• **ASSIGNMENT**: Nothing but the lines below between the line holding "Back to top (74, 2519)" and the line holding "[Click here to", inclusive, should appear in the answer, each set down exactly.

Collected data
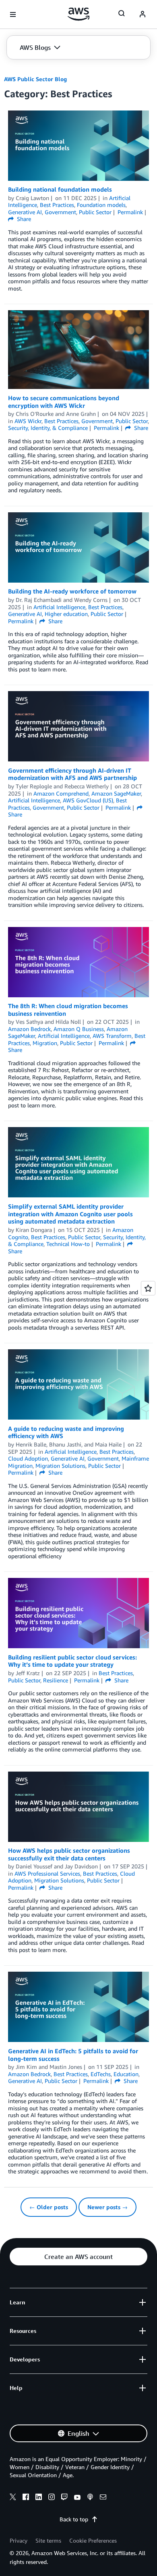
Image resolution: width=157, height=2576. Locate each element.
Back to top (74, 2519)
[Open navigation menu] (12, 14)
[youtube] (77, 2498)
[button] (40, 47)
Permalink (130, 212)
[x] (13, 2498)
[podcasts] (90, 2498)
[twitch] (64, 2498)
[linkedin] (38, 2498)
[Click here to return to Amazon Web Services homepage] (79, 14)
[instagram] (51, 2498)
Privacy (18, 2540)
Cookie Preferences (93, 2540)
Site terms (48, 2540)
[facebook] (26, 2498)
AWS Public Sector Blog (35, 79)
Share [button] (23, 218)
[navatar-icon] (142, 14)
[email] (103, 2498)
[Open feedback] (148, 1288)
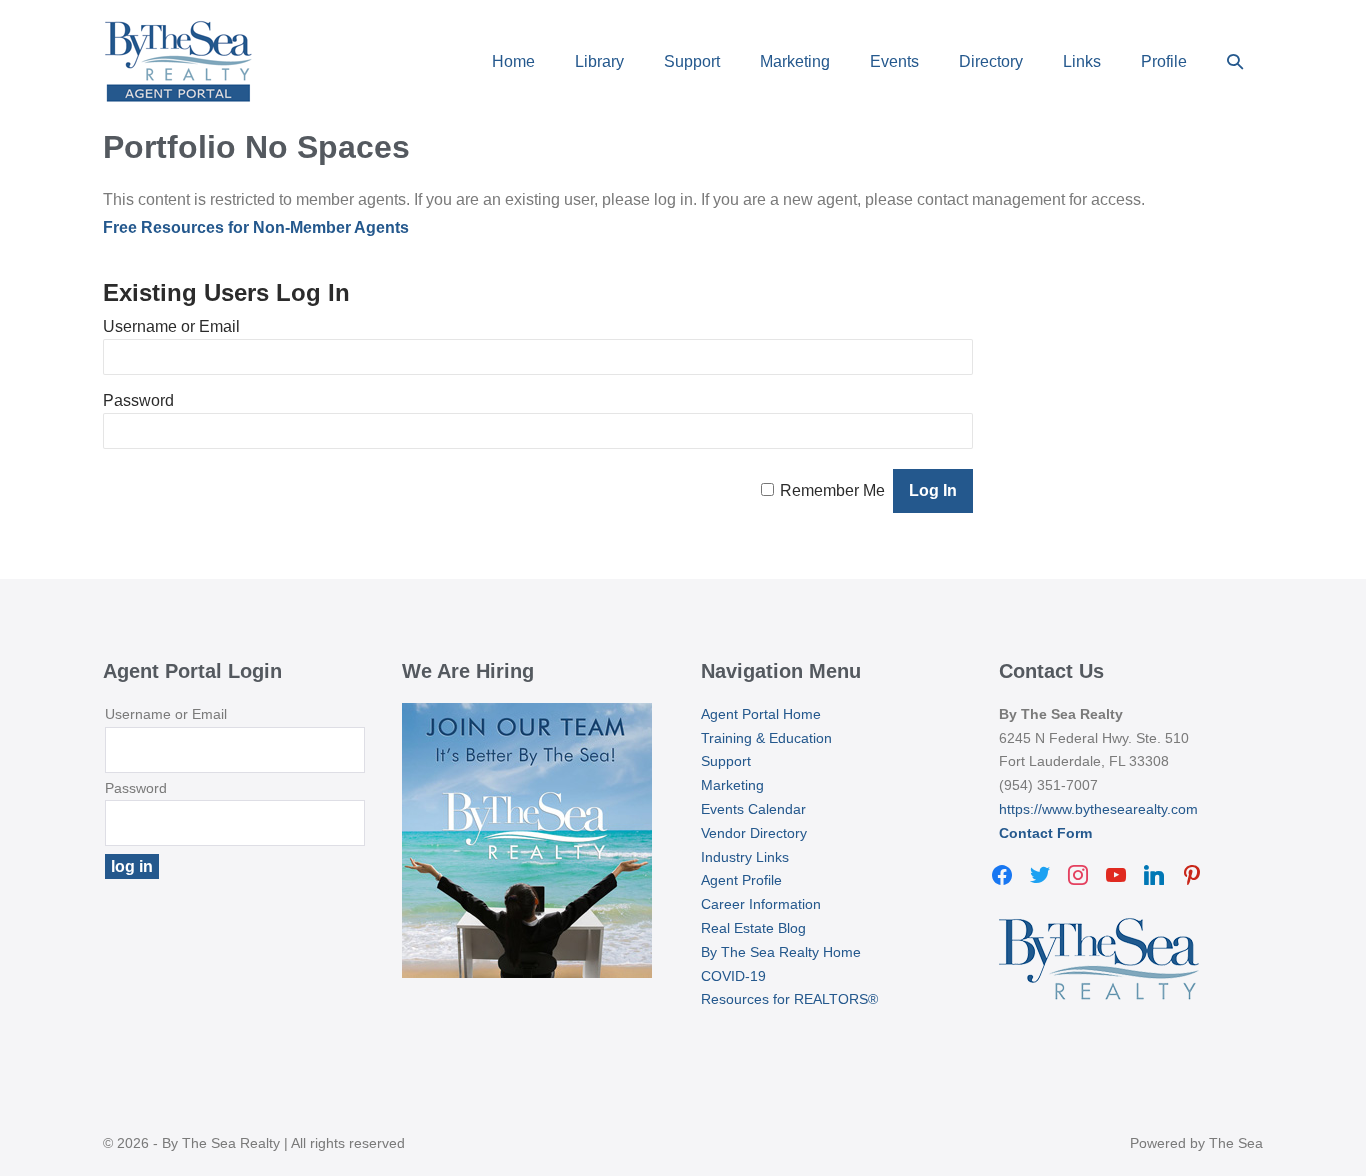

• **WRITTEN RESPONSE**:
Back to top (74, 2519)
[Open navigation menu] (12, 14)
[youtube] (77, 2498)
[button] (40, 47)
Permalink (130, 212)
[x] (13, 2498)
[podcasts] (90, 2498)
[twitch] (64, 2498)
[linkedin] (38, 2498)
[Click here to return to Amazon Web Services homepage] (79, 14)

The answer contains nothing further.